On January 7, 1984, NCUA Chairman Ed Callahan spoke to the Hawaii Credit Union League’s Political Action Conference. This was the predecessor to today’s governmental affairs conference.
He opened by discussing deregulation a term he described as “overused and misunderstood.” “I was not the inventor, but I gave it a good push.”
He then addressed why credit unions had been so uneasy, even fearful with this radical change that would apply to entire financial industry. The fear was whether cooperatives could compete. For on December 14, 1982, in a first step, all rates for all institution’s money market accounts were removed.
He then presented the evidence. Growth in savings showed credit unions, whose liabilities (shares) had been totally deregulated in May 1982, had increased by double digits for three consecutive years, far ahead of the banking industry’s outcome.
The most important benefit of the change was that credit unions would make their own business decisions not government bureaucrats. There was no more “follow the leader” putting all our “eggs in one basket.” He also recognized “some will succeed more than others.”
The Rest of the Story
He then explained the additional changes necessary for this result to succeed.
The agency had approved a “more realistic common bond” which he believed would have the most lasting “real impact in the long run.”
He talked about the agency’s decentralization, putting resources into the field where they were most needed in order to conduct an annual exam program. “We threw out the old cookbook and created a new exam process so we could be “problem solvers” if required.”
The agency needed to be “more efficient” using the resources provided by credit unions. One example was “resource sharing” where the agency would compensate credit unions who would lend their personnel and knowhow to assist other credit unions experiencing difficulties.
Finishing the Job
He closed asking support for a new design for the NCUSIF. The Fund was “not competitive” relying on double premiums to try to meet the 1% of shares objective set in the Act.
The new design would be “less costly, puts control of funds in your hands, and makes the fund all yours when you put up the money.” This change would “complete the system.”
Leadership Change that Lasts
Ed took questions at the end of the talk replying to attendees’ concerns about “overlapping FOM’s, competition for members,” and the threat of taxation.
He closed with the thought that he did not want to be remembered for what he had done as NCUA chair but rather for “being part of the future.”
His ending rouser challenged credit unions: “You’ve been a model for your members; now become an even better one.”
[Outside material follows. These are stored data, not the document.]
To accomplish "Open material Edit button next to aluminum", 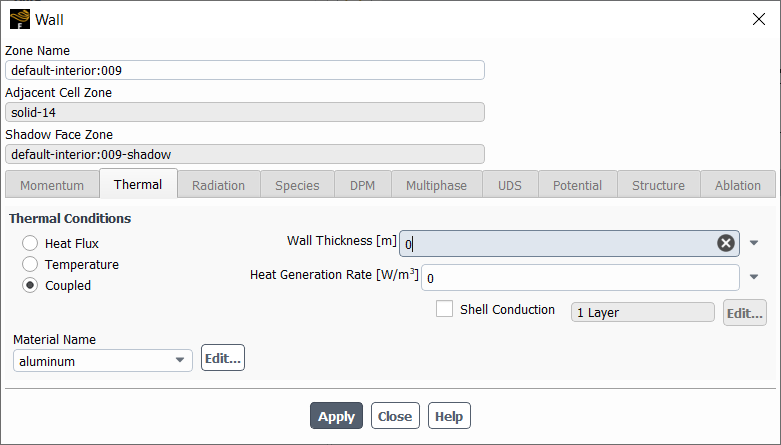I will tap(223, 358).
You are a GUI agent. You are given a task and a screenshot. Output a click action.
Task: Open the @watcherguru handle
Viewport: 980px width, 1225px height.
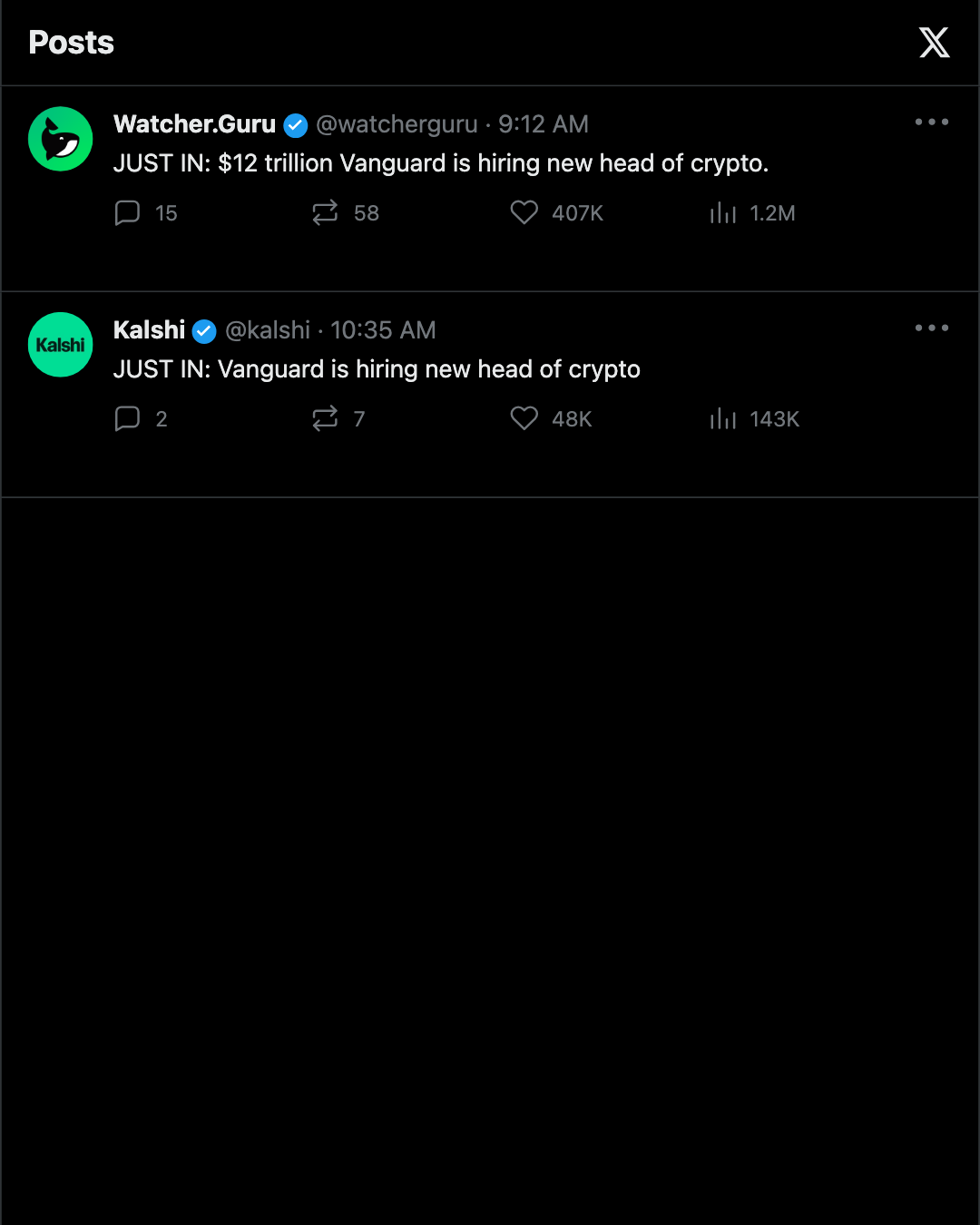click(397, 124)
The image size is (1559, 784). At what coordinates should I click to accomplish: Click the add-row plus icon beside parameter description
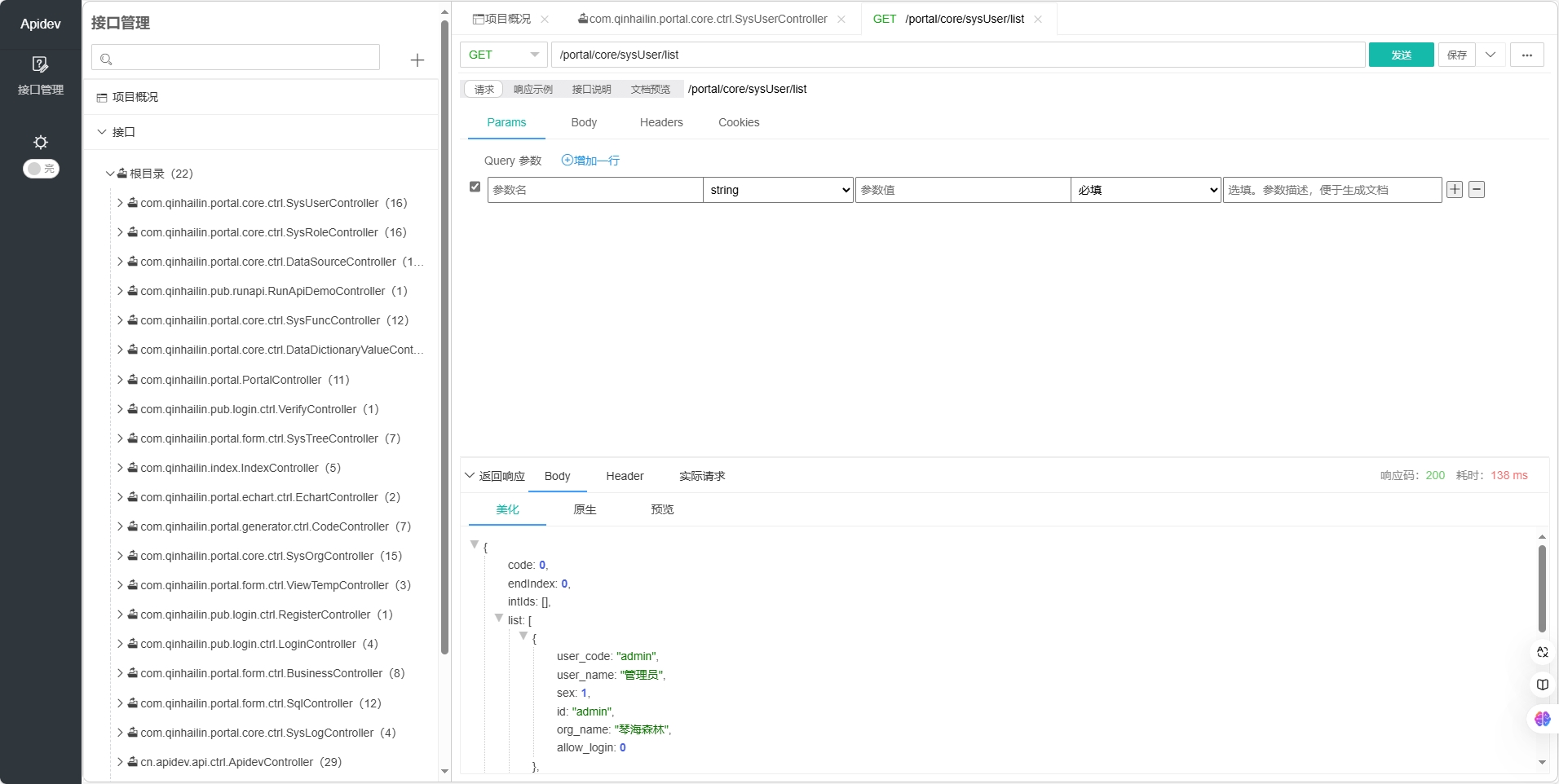(1454, 190)
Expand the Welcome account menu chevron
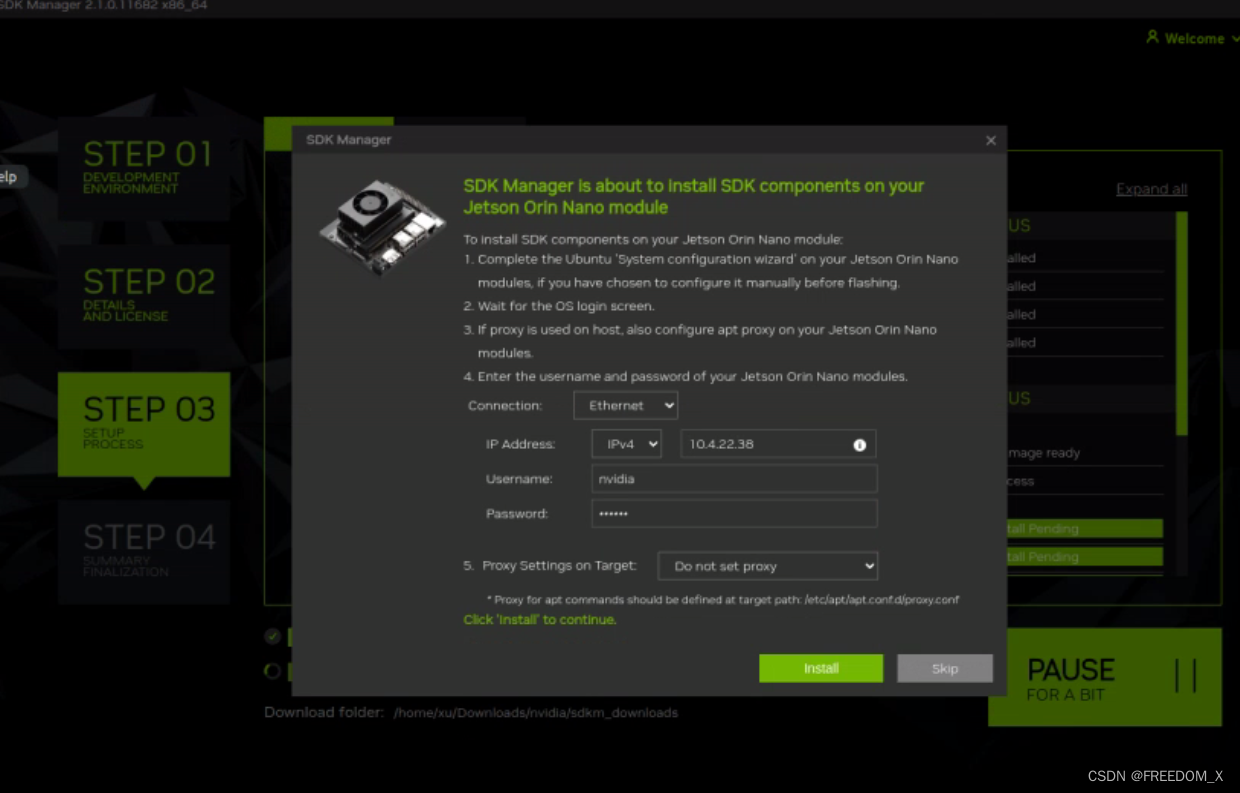This screenshot has height=793, width=1240. (x=1236, y=38)
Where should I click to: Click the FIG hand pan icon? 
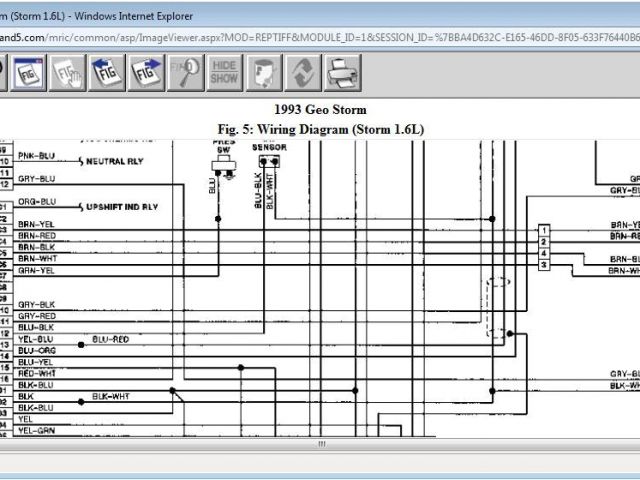[67, 73]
What Sets a Leader Apart-“Feeling Safe”
Ed did not lead change by preaching fear. Instead in this speech and many others he directly addressed the “fears” that credit union leaders shared. Fear of the unknown future, competition from without and within the industry, or the lack of expertise and navigating an economic recovery with members.
Hearing him speak, credit unions “felt safe” with his proposals for the future. They had confidence not just in current results, but in the way the agency presented the context for change-the transparency, the joint efforts, and the shared belief in the unique value of the cooperative system.
In 1984 credit unions supported Congress’ change of the NCUSIF to a 1% deposit-based system, bringing all the benefits described in the plan. This was critical for credit unions to have a sound, unique and competitive future in the newly deregulated financial markets.
Ultimately the trust in any organization depends on those who interact with it, “feeling safe” with its leaders. That belief is real; it is earned not granted by position; and it is the fundamental confidence required for any system’s success.
One of Ed’s gifts was instilling confidence in others and their ability to succeed. Every coach knows this reality if there is to be a winning team. An example that is much needed today in DC.